Your goal> Write out word for word the part of the sermon below that runs from "I’d heard Barack" up to and including "Chicago police force.".

Excerpt provided>
___

A few weeks ago, on the Saturday of the Washington state presidential caucuses, I was just leaving the church after a morning long meeting with our visioning committee. We had spent several hours exploring our calling as a congregation. Who are we? What is our ministry?

Though Many, We are One 

Text: Romans 12: 5,2 and 9-21 

Introduction 

A few weeks ago, on the Saturday of the Washington state presidential caucuses, I was just leaving the church after a morning long meeting with our visioning committee. We had spent several hours exploring our calling as a congregation. Who are we? What is our ministry? 

            As I left the building the doors were wide open and literally hundreds of people were streaming down the sidewalks, coming to attend their local precinct caucus. The fellowship hall and the parlor were packed with neighbors. I was struck by the number of young people in the crowd. People carried hand lettered signs and wore badges and tags designating their candidate. As I stood at the door, I spontaneously began greeting and welcoming people. “Glad you could come to day … Thank you for coming… Glad you are here… welcome.” As folks passed by with their Obama signs, I wanted to say. “He’s part of this church. This is a UCC congregation.”  

I’d heard Barack Obama speak last summer at our national meeting in Hartford. Barack Obama is a member of Trinity United Church of Christ in Chicago. We are part of the same branch of the Christian family. For me the link is more personal. I was preparing for the ministry at the Chicago Theological Seminary, in the late 1960’s. I lived and worked in the Black community on the South Side. I learned the nuts and bolts of ministry sharing in the life of churches and grass roots community organizations rebuilding Kenwood-Oakland, a South Side neighborhoods that had been ravaged by racism, terrorized by organized crime, exploited by the local political machine, cruelly impoverished by slum profiteers, robbed of educational resources and routinely brutalized by elements of the Chicago police force.

___

Material provided>
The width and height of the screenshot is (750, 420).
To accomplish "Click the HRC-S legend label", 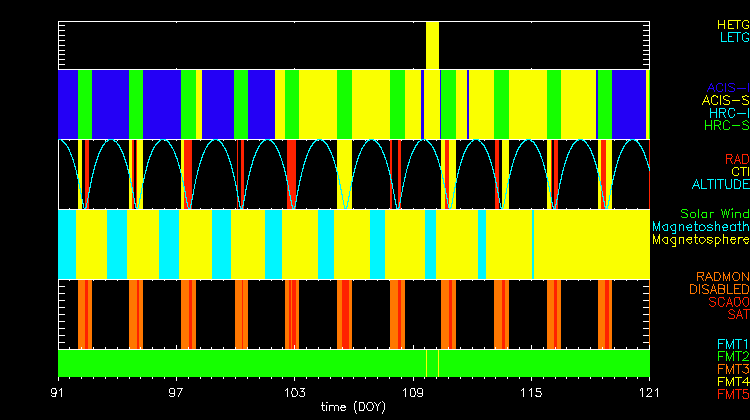I will coord(726,126).
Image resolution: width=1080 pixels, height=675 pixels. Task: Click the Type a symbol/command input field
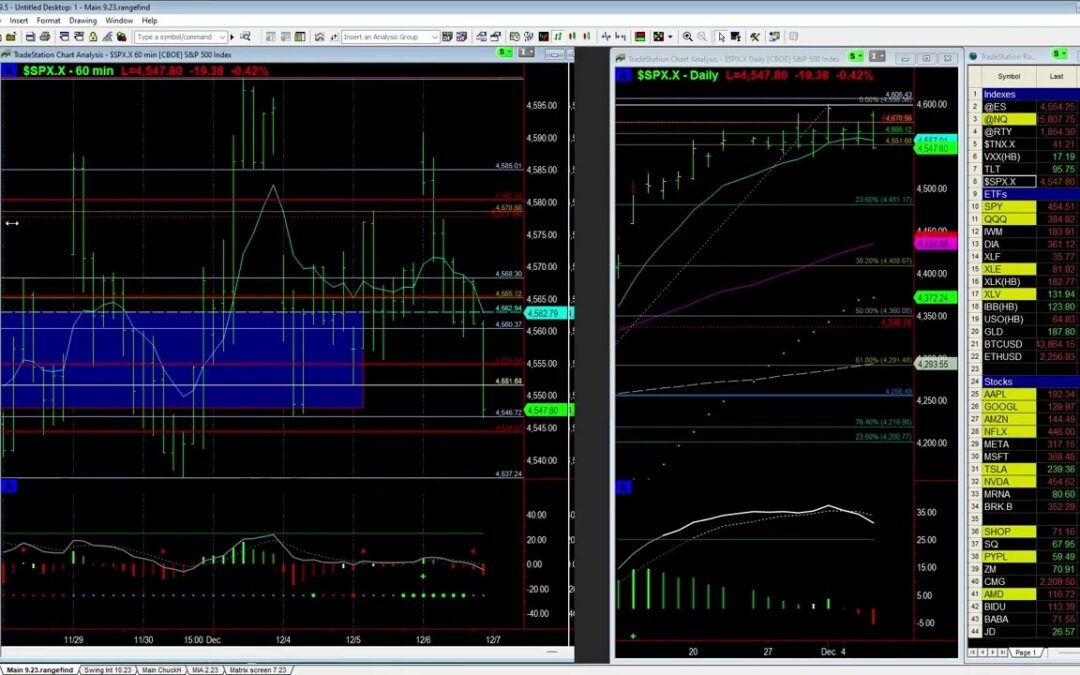[174, 37]
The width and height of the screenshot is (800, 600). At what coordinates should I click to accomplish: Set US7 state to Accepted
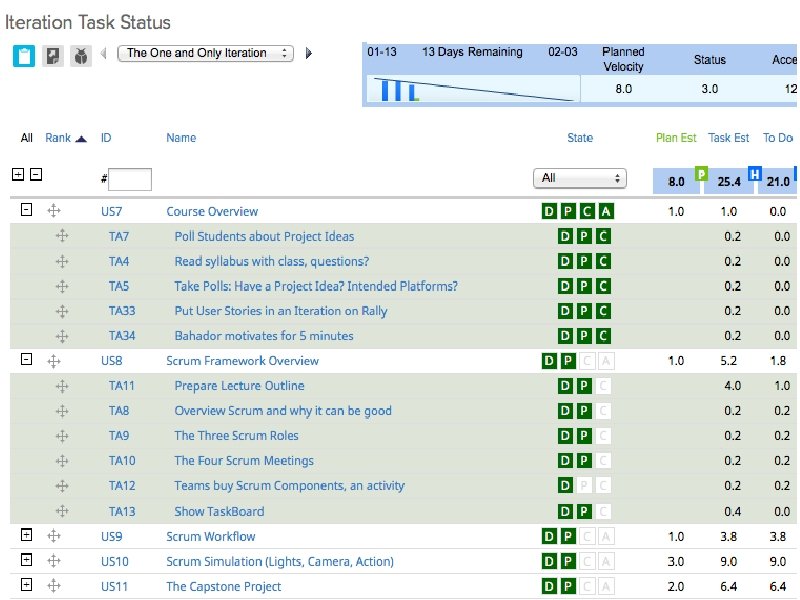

___

Written answer>
I’d heard Barack Obama speak last summer at our national meeting in Hartford. Barack Obama is a member of Trinity United Church of Christ in Chicago. We are part of the same branch of the Christian family. For me the link is more personal. I was preparing for the ministry at the Chicago Theological Seminary, in the late 1960’s. I lived and worked in the Black community on the South Side. I learned the nuts and bolts of ministry sharing in the life of churches and grass roots community organizations rebuilding Kenwood-Oakland, a South Side neighborhoods that had been ravaged by racism, terrorized by organized crime, exploited by the local political machine, cruelly impoverished by slum profiteers, robbed of educational resources and routinely brutalized by elements of the Chicago police force.